== Segment start ==

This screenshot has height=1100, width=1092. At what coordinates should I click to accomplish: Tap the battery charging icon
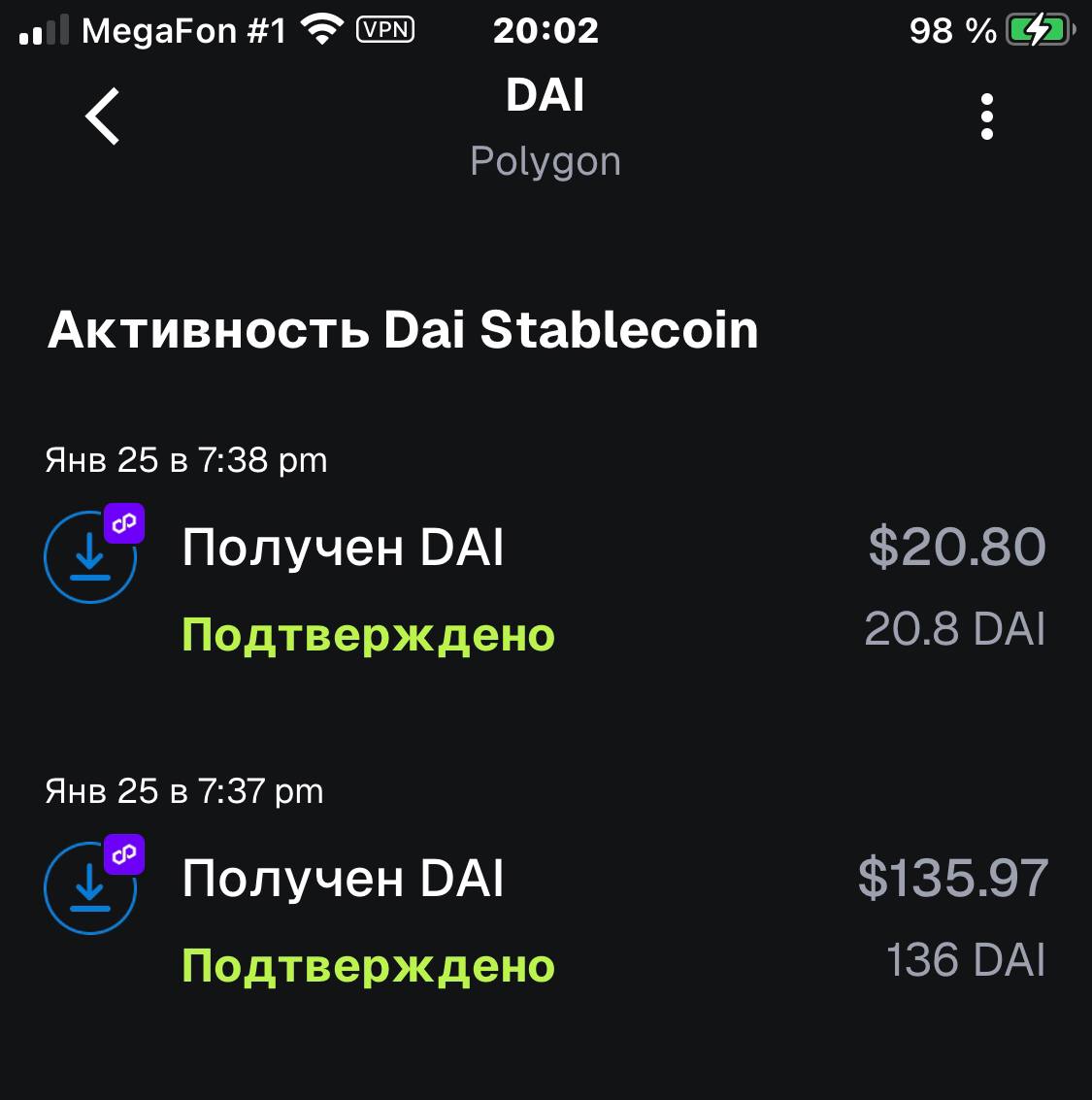(1038, 31)
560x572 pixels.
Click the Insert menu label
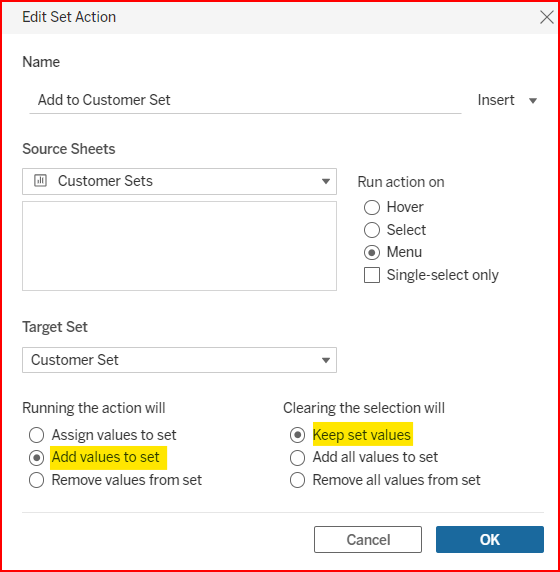point(496,100)
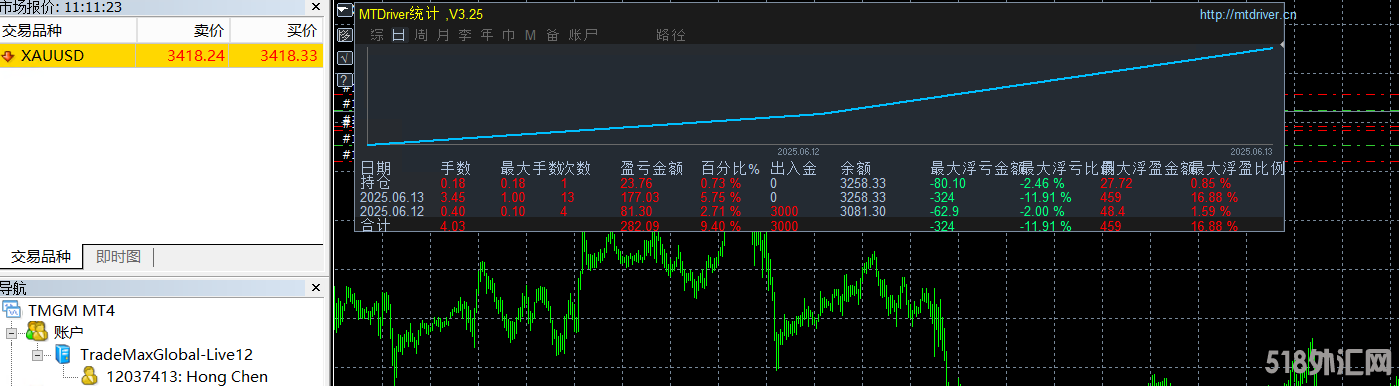
Task: Click the checkmark square-root icon
Action: coord(344,58)
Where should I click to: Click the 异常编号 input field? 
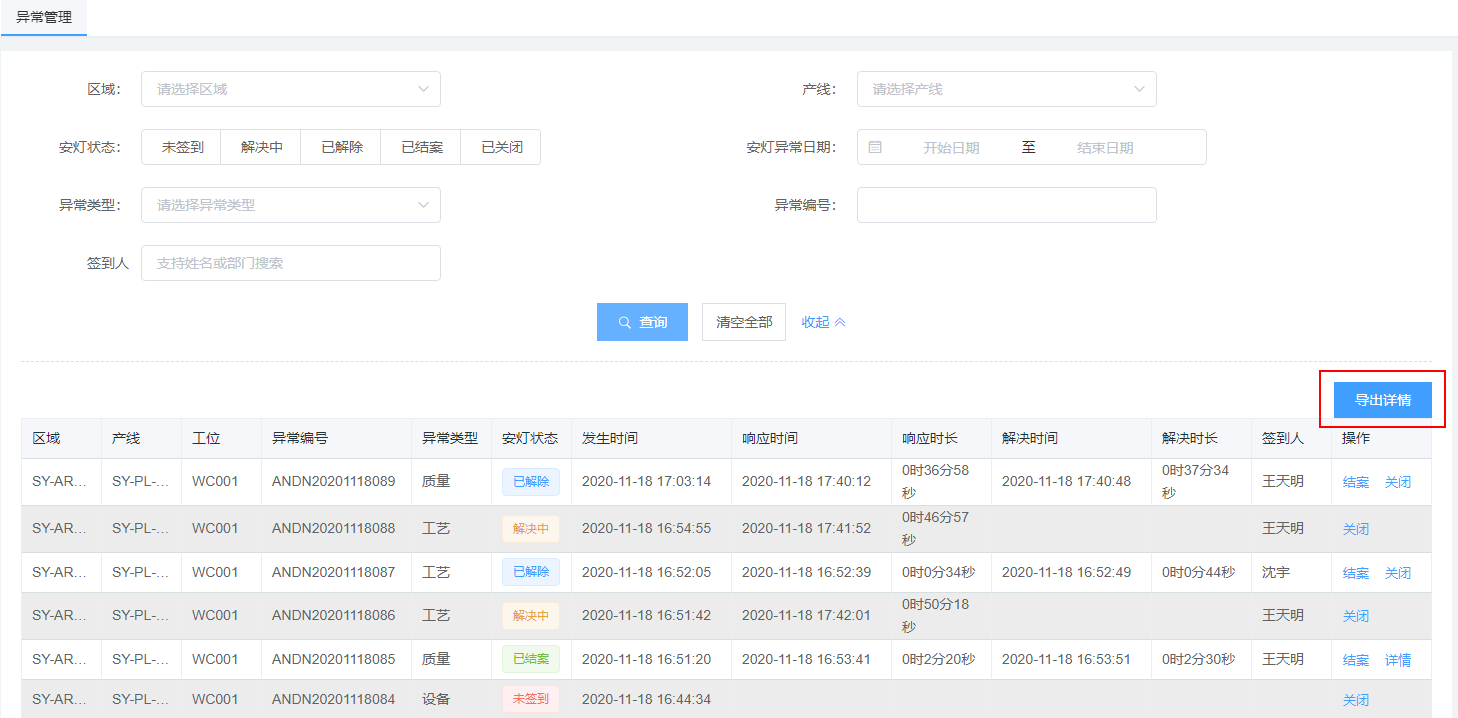point(1006,205)
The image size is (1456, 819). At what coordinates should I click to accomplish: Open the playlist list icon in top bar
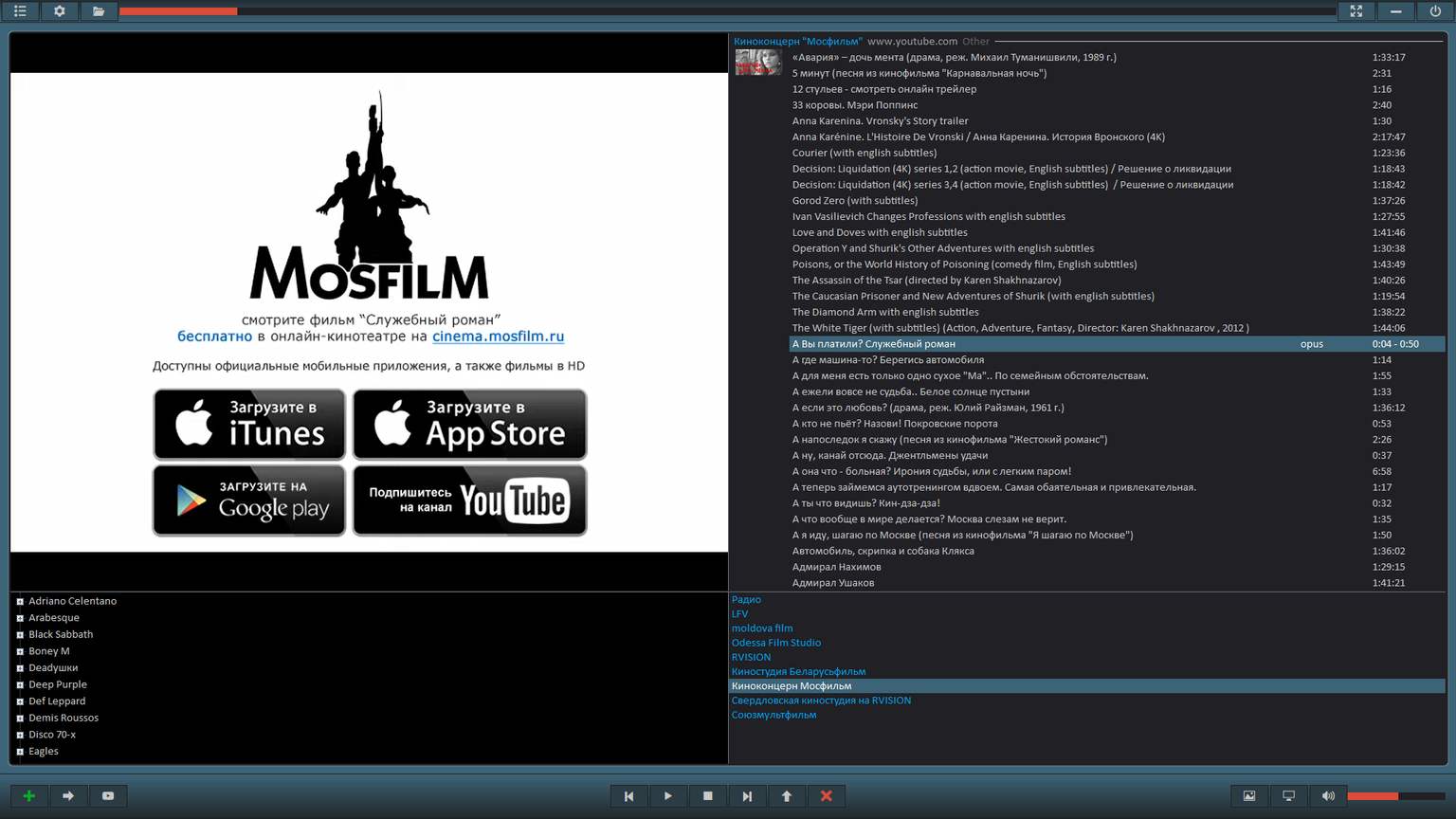tap(20, 11)
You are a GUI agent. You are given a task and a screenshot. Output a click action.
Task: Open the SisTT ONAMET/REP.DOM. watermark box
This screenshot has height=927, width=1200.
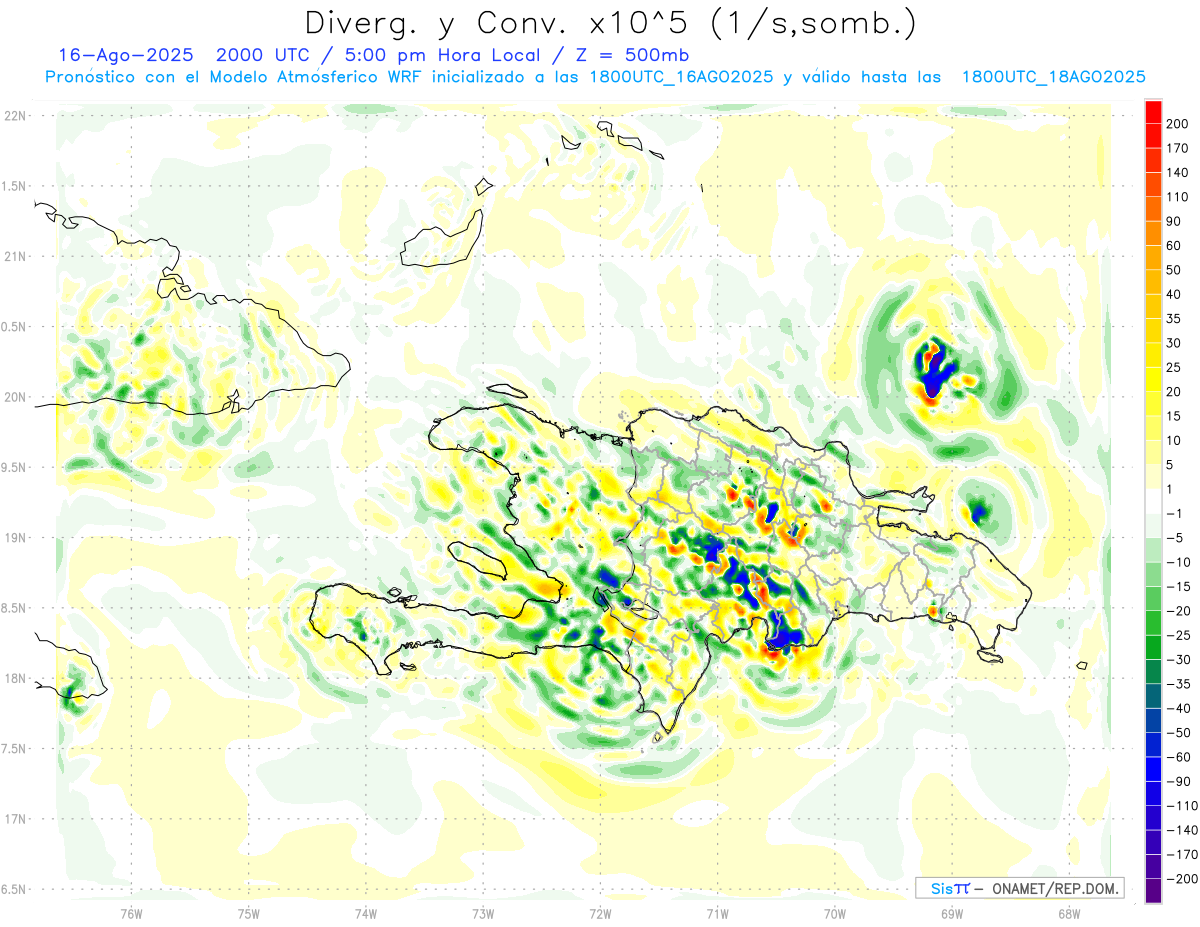pyautogui.click(x=1019, y=888)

== Segment end ==

Write out each line again, exactly as it appears above, except for any picture.

This screenshot has height=1100, width=1092. At what coordinates should I click to accomplish: Tap the battery charging icon
(1038, 31)
560x572 pixels.
Click the Insert menu label
point(496,100)
Task: Click the checkmark square-root icon
Action: coord(344,58)
Where should I click to: Click the 异常编号 input field? 
point(1006,205)
The image size is (1456, 819). At what coordinates should I click to accomplish: Open the playlist list icon in top bar
tap(20, 11)
You are a GUI agent. You are given a task and a screenshot. Output a click action.
Task: Open the SisTT ONAMET/REP.DOM. watermark box
This screenshot has height=927, width=1200.
pyautogui.click(x=1019, y=888)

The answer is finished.